■ Task item: Wherever a line of the records contains "Chrome", copy that line.

■ Dataset:
********************

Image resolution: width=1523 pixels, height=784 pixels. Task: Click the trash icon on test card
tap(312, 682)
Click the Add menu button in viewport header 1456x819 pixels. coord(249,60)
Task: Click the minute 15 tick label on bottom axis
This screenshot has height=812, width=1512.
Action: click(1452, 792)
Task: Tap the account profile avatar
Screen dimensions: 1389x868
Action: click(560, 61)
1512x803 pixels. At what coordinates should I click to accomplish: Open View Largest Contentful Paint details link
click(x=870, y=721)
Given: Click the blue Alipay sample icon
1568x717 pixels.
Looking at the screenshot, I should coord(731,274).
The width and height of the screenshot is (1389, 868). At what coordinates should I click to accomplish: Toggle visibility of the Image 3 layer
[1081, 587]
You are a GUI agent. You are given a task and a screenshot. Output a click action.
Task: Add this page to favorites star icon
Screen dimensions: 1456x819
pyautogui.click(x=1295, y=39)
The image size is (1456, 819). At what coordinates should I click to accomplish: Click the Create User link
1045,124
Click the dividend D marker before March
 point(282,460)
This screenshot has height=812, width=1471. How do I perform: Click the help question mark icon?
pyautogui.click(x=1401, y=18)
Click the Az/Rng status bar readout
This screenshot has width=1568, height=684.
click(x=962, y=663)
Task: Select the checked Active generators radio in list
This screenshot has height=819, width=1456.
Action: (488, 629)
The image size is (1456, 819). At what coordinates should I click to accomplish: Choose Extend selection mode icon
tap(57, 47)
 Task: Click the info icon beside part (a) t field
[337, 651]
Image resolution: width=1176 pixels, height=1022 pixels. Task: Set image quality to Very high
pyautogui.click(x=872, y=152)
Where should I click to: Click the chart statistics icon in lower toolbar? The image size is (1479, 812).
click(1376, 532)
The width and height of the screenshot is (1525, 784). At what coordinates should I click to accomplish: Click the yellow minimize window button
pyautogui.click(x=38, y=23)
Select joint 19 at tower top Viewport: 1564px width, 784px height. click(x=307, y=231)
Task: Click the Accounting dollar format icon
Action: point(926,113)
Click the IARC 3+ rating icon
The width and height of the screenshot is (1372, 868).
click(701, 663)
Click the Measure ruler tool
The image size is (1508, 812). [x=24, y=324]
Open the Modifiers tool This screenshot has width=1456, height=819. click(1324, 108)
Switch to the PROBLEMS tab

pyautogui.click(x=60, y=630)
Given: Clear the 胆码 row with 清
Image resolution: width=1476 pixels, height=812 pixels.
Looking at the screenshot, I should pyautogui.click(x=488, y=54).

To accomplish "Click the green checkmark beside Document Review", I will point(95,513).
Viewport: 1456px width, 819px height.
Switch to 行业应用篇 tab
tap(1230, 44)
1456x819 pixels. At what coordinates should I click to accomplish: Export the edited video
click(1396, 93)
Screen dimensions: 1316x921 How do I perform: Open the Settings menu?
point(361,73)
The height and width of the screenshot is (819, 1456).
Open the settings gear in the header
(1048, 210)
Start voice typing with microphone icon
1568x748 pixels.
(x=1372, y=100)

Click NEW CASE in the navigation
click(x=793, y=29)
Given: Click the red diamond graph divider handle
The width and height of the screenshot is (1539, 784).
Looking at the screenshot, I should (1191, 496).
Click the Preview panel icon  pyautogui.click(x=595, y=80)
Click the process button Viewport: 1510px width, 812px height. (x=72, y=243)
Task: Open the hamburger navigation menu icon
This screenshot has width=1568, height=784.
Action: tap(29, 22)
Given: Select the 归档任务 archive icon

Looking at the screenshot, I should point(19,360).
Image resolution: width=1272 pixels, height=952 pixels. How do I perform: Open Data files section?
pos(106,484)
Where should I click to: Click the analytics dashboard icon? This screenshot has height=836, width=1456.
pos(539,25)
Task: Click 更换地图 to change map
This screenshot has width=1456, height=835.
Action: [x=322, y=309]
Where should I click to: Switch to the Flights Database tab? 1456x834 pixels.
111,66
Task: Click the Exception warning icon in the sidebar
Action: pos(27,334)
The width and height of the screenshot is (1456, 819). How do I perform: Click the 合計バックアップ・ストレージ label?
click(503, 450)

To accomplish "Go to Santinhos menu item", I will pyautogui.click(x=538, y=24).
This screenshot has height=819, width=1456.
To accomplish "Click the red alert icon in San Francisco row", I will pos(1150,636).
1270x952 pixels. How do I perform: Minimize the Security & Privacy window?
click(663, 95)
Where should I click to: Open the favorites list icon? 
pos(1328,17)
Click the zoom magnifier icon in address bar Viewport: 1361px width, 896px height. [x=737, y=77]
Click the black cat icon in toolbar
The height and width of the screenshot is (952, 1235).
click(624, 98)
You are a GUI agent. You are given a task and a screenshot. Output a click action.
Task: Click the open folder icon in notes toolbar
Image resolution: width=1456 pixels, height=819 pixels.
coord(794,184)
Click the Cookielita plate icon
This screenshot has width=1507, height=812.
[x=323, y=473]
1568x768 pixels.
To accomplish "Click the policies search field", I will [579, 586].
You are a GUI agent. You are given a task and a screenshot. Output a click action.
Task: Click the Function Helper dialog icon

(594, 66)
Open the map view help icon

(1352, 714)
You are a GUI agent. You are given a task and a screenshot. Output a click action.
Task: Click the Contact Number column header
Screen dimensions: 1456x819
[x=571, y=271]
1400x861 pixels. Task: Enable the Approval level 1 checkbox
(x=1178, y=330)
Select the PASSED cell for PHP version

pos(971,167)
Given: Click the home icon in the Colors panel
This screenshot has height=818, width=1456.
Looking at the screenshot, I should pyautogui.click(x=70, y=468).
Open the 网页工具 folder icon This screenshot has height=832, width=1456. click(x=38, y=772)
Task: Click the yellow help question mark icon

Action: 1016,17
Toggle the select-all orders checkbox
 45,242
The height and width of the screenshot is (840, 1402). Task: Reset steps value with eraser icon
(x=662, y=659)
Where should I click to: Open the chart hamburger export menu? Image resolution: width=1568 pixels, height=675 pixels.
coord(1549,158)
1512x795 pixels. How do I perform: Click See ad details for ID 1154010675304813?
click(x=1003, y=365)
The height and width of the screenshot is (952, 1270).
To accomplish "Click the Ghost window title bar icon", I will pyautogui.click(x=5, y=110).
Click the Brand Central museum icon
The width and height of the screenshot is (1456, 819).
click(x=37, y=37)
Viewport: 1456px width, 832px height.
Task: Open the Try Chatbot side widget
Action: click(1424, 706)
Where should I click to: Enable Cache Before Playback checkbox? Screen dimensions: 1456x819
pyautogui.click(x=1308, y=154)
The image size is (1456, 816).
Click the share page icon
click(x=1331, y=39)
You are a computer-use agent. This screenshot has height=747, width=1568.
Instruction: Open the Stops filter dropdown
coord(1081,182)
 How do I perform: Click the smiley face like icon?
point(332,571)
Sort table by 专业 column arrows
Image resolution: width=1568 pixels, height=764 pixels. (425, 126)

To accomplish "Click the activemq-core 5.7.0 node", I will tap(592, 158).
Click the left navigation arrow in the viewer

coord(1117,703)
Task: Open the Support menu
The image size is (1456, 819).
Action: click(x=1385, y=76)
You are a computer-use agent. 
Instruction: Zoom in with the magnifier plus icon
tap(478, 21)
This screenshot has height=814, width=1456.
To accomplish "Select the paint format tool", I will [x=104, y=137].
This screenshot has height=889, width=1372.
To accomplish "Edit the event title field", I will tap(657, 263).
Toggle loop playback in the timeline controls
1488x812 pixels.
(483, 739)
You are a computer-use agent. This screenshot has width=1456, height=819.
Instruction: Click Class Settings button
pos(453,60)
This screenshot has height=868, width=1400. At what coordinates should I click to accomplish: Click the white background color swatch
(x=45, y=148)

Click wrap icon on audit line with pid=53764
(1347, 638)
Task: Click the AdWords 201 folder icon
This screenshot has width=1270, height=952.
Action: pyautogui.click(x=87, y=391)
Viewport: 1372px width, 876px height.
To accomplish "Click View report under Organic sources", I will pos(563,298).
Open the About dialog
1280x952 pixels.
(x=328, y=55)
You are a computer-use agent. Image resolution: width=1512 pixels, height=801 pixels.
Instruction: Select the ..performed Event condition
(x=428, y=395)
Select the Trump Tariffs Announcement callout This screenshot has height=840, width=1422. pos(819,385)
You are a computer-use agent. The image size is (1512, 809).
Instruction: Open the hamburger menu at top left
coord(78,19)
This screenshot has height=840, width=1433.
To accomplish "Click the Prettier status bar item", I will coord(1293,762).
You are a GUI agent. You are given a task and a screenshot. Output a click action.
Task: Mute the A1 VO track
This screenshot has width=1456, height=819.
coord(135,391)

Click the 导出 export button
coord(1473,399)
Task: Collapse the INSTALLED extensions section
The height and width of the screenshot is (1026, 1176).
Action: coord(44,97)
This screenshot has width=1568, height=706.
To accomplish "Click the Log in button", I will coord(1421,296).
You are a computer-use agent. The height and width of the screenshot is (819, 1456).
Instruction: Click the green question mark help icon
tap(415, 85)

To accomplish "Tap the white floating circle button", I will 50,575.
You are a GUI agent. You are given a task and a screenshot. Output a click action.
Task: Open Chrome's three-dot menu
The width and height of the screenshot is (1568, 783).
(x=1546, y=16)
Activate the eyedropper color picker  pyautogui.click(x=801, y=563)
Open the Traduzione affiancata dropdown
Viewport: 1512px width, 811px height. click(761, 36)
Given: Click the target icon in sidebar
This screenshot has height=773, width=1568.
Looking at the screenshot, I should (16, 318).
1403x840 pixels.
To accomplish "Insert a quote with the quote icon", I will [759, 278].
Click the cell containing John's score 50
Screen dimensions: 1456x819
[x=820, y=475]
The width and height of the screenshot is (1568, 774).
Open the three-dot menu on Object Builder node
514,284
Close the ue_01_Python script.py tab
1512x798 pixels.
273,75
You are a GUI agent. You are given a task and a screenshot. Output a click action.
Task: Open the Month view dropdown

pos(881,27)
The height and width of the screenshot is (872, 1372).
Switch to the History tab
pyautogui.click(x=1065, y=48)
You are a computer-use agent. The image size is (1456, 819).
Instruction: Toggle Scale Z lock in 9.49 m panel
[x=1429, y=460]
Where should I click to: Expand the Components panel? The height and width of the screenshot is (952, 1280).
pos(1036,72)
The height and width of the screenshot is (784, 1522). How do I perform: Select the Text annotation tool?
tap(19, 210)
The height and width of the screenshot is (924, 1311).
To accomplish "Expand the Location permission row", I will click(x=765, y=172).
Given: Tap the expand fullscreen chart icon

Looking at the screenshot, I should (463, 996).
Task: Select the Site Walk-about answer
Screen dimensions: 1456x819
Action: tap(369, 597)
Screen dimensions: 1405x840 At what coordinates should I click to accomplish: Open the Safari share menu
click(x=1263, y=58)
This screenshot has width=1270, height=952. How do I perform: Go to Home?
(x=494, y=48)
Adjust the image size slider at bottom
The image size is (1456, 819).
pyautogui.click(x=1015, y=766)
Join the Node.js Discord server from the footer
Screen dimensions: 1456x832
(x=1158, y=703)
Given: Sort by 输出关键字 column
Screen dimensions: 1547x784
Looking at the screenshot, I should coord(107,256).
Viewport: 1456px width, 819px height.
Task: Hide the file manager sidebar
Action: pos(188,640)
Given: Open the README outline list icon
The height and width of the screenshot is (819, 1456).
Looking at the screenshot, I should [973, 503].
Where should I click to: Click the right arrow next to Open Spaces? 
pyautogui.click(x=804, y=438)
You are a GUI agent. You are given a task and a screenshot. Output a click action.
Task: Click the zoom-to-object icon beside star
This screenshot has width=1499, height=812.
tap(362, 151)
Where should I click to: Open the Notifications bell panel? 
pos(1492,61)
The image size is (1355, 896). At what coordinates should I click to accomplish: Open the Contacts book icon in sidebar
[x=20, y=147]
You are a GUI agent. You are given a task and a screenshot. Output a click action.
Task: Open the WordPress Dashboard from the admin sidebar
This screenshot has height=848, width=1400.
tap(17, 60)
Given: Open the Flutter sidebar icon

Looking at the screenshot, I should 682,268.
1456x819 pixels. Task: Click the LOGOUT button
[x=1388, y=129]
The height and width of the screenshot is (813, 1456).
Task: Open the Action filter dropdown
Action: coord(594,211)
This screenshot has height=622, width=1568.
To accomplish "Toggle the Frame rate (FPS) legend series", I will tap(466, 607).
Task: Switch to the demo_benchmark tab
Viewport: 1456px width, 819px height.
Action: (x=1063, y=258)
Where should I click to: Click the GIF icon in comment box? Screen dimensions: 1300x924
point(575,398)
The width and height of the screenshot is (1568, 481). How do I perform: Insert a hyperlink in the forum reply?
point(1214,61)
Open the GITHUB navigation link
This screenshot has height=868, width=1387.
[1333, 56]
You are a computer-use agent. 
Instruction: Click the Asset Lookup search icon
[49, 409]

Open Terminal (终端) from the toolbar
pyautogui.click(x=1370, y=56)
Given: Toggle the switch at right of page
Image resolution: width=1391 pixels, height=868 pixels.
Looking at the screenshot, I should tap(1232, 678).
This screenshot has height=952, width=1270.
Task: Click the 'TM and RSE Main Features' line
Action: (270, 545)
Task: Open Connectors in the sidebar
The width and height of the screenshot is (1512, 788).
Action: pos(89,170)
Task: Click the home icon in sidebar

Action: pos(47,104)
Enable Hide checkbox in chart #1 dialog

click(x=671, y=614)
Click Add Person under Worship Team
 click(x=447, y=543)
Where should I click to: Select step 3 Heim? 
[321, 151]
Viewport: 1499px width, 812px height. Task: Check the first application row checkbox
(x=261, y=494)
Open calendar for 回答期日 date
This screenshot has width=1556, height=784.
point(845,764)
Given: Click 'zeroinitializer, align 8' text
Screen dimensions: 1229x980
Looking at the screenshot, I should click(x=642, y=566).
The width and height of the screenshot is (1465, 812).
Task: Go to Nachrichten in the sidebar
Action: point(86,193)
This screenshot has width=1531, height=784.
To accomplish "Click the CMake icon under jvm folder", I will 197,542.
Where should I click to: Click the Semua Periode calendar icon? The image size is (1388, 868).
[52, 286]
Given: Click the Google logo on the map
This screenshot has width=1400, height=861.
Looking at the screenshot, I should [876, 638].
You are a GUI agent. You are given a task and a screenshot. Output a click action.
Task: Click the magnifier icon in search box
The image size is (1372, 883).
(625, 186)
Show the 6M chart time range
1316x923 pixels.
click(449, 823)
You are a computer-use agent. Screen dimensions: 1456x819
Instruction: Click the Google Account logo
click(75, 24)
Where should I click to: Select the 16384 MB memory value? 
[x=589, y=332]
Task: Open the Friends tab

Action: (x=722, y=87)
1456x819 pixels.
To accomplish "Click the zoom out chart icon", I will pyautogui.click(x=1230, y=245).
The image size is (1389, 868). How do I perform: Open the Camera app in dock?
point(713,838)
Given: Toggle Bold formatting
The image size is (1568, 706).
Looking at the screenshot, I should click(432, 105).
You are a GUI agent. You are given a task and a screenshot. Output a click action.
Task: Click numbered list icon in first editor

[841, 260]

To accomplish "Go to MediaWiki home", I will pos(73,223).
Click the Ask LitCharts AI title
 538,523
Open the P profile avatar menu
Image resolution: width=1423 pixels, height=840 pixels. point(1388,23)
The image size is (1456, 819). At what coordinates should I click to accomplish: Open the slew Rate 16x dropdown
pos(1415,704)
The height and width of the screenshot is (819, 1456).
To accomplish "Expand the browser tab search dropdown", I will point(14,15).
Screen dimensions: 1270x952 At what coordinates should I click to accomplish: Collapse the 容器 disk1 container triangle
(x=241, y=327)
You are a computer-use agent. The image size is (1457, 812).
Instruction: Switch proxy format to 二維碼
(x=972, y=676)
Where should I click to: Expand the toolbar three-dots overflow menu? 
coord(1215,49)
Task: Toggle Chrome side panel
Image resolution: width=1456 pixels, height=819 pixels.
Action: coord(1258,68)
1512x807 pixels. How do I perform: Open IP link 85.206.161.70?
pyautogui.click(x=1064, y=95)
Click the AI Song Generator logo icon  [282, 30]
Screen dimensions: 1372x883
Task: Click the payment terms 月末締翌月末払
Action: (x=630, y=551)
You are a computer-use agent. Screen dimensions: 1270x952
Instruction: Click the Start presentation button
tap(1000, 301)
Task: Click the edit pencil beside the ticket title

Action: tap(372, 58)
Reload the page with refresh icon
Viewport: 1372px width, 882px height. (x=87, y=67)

********************

■ Solution to the exercise:
Task: Open Chrome's three-dot menu
Task: Toggle Chrome side panel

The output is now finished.